# [Reading text]
= Stèphanie de Montaneis =

Stèphanie de Montaneis was a purported mid-13th century physician from Lyons mentioned in Muriel Joy Hughes's Women Healers in Medieval Life and Literature.

In the relevant section, concerning physicians training their daughters in medicine, Hughes states:
"Étienne de Montaneis, a physician in Lyons, in all probability trained his daughter, Stèphanie, in the art of healing, for she was referred to in 1265 as medica."
However, in Hughes's stated source book, George's Guigue's publication of Lyon's archives as Bibliothèque historique du Lyonnais, the relevant passage, which concerns a land grant to an abbey in January 1265, is as follows:
"Nos suror Bruna, himilis abbatissa Sancti Petri monialium Lugdunensis, notum facimus universis presentes literas inspecturis quod Martina, relicta Jaquemeti del Clos defuncti, civis Lugdunensis, coram nobis constituta, sciens, prudens et spontanea, vendit, tradit, cedit et concedit Andree, marito Agnetis, sororis fratris Petri, reclusi Sancti Yrenei Lugdunensis, pro precio centum solidorum viennensium, de quibus dicta Martina venditrix se tenet coram nobis integre pro pagata, quandam dimidiam pedam terra cum quadum domuncula sita ibidem, que demidia oeda sita est juxta terram Guillielmi, Pelliparii, ex una parte, et juxta terram Stephane, medice, quondam filie Stephani de Montaneis, medici, ex altera."

[Data pulled from a collection]
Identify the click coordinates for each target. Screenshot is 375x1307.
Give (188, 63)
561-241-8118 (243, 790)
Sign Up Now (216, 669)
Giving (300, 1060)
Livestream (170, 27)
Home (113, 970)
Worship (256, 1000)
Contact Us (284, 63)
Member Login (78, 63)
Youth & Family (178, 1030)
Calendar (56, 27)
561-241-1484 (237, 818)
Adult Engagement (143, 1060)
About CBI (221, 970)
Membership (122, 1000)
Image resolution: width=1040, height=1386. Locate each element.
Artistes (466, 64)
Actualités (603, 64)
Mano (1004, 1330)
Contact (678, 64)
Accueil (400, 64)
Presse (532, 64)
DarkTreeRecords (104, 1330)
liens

# [Using the information]
**a)** Repeat word for word the part of the Stèphanie de Montaneis text that opens with the words containing "Stèphanie de Montaneis was" and closes with "Life and Literature.".
**b)** Carry on the text about Stèphanie de Montaneis from the point where it stops.

# [Answers to each task]
**a)**
Stèphanie de Montaneis was a purported mid-13th century physician from Lyons mentioned in Muriel Joy Hughes's Women Healers in Medieval Life and Literature.

**b)**
Which translated, means:
"We, Sister Bruna, humble abbess of the nuns of Saint Peter of Lyon, make it known to all who shall inspect these present letters that Martina, widow of the deceased Jaquemet del Clos, a citizen of Lyon, appearing before us, knowing, wise and voluntary, sells, transfers, assigns and grants to Andrew, husband of Agnes, sister of Brother Peter, recluse of Saint Irenaeus of Lyon, for the price of one hundred Viennese solidi, which the said seller Martina acknowledges before us as fully paid, a certain half foot of land with a little house situated therein, which half foot of land is located next to the land of William, the Furrier [or Tanner], on one side, and next to the land of Stephen, a physician, formerly the son of Stephen of Montaneis, physician, on the other."
Which seems to imply that Stèphanie de Montaneis's existence was based on a faulty translation.

Stèphanie de Montaneis' name is included on the tiles of the Heritage Floor of Judy Chicago's art installation The Dinner Party.